Hanoing? [Vietnam]

Ok, I’m pretty sure Hanoi isn’t my most favorite place.

As we say in England – it’s a bit like Marmite.

[Marmite is a spread that you can also use to flavor your tomato sauce and make a hot beverage. People either love it or hate it, so much so that Marmite has made their entire marketing campaign based around the truth that it’s either revered or despised]

In our tribe we’re split about whether Hanoi is amazing or the worst place ever.

For me at the moment it’s serving a purpose, I need to get things done so it’s quite handy that I don’t feel a massive affinity with the city, I’m more productive and don’t feel so bad about staying inside.

There are some beautiful[ish] parts. We’re within walking distance of the lake that houses both the ‘Turtle Tower’ and Ngoc Son Temple. They are both well worth seeing and are particularly magical at night time.

I have also fallen in love with a tiny little cafe called ‘Nest‘. They specialize in board games and have provided a very welcome rest from the cacophony of sound and lights that seems to engulf the rest of Hanoi.

We have spent several nights tucked away playing chess or Chinese chess or other games I can’t spell or pronounce in English.
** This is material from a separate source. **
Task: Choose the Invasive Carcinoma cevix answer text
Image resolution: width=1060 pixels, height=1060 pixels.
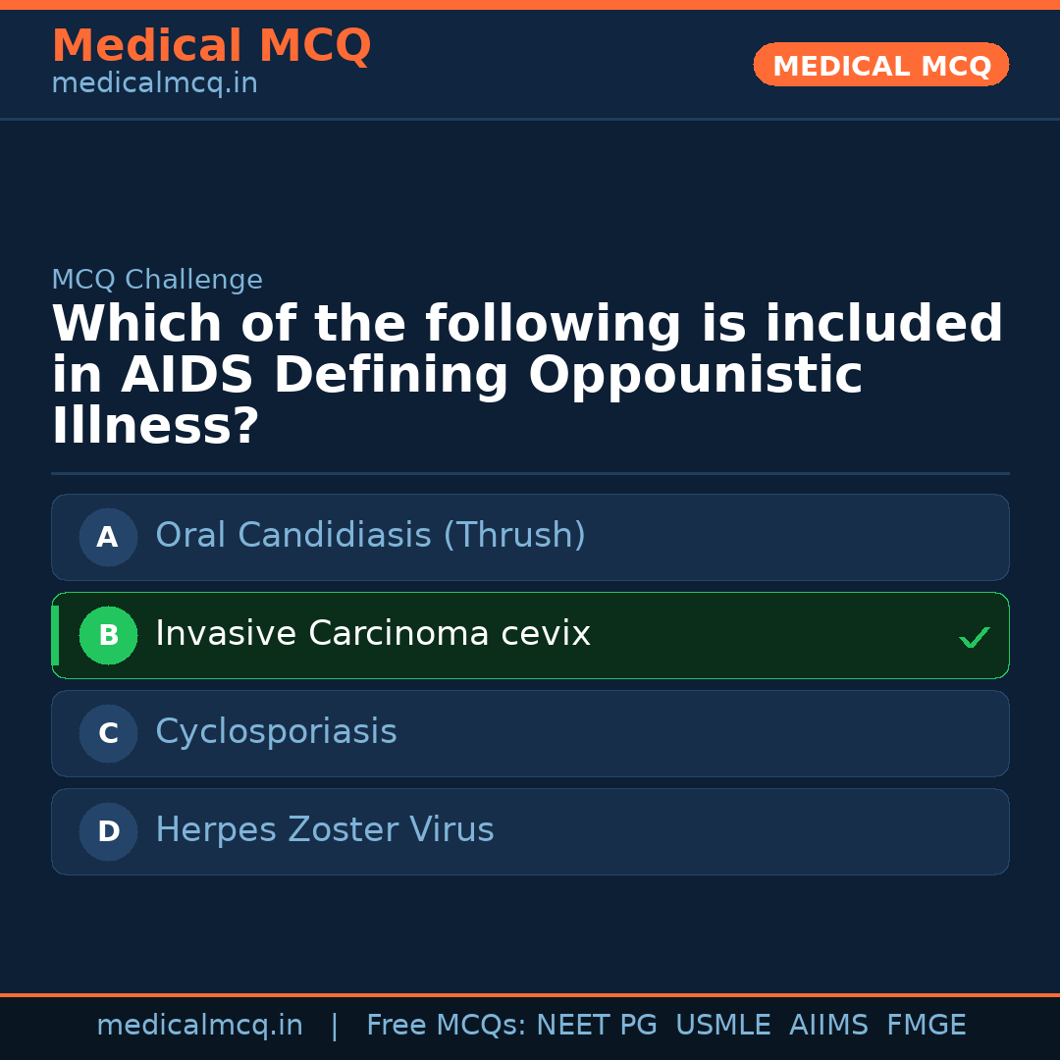Action: point(373,634)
They have a thriving community that they welcome you into, and are super eager to help you learn something new if you’re game [haha].  I highly highly recommend it.
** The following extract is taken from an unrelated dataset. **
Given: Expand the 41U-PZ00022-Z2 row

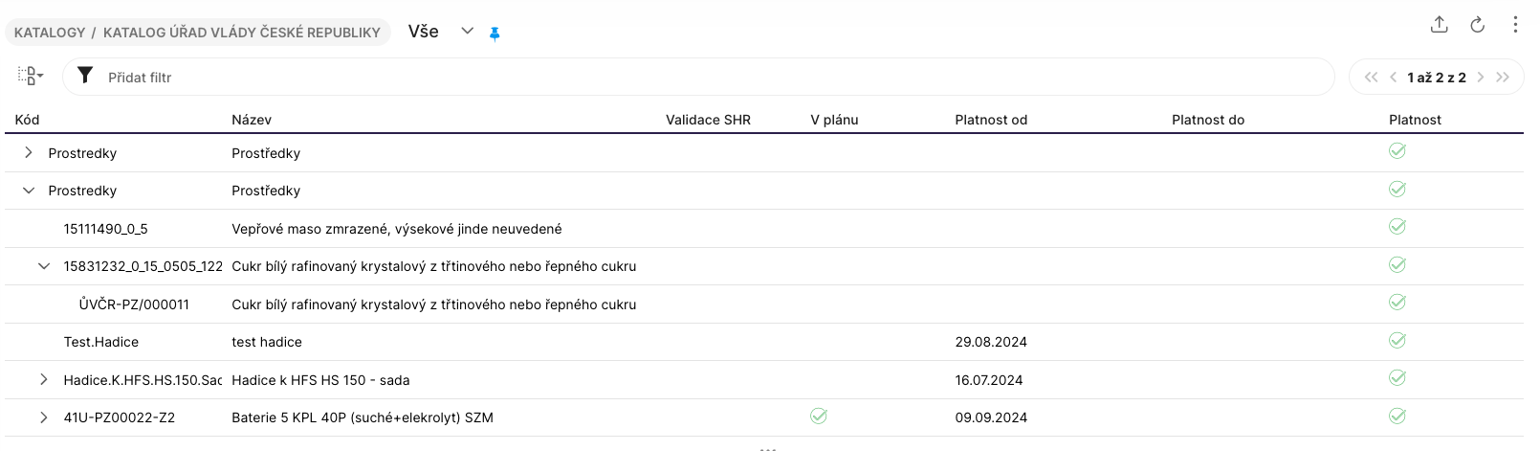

The other thing that Hanoi does really well is Vegan and Vegetarian restaurants.

Once I had seen/smelt some mystery meat on the street vendor stalls and has a questionable Bahn Mi I decided that I would aim for mainly a plant based diet while in Vietnam.

I was in no way disappointed with the quality and choice of cafes open to me. A couple that stood out were Jalus and Minh Chay – both were brilliant, healthy, friendly and cosy.
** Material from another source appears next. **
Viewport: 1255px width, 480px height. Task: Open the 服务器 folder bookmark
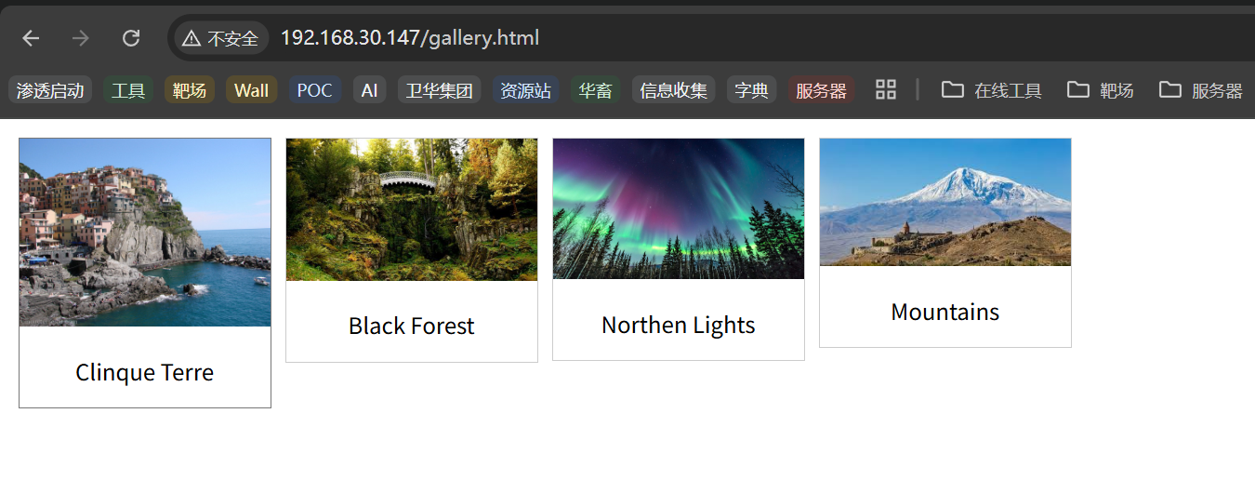point(1201,90)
However, despite these good attributes, my second week here has me in a bit of culture shock, as well as shock at how cold the weather has become [there’s a reason everyone’s wearing knock-off North Face – make sure you bring warm things if visiting in the fall].

Our hotel is slightly lacking in windows [a common thing in big Asian cities] and so I keep sleeping too late and feel disjointed when I wake.

The pollution is something to note as well, some days the haze was so thick we can’t see further than a block or so from the 10th floor breakfast room.

So, in conclusion, the jury is still out on Hanoi [sort of].

I know that at the end of the trip I will be traveling to Halong Bay with my people and I’ll look forward to being near the water again, as well as away from incessant honking and disregard for personal space.

Until then I guess I’ll let Hanoi try to win me over.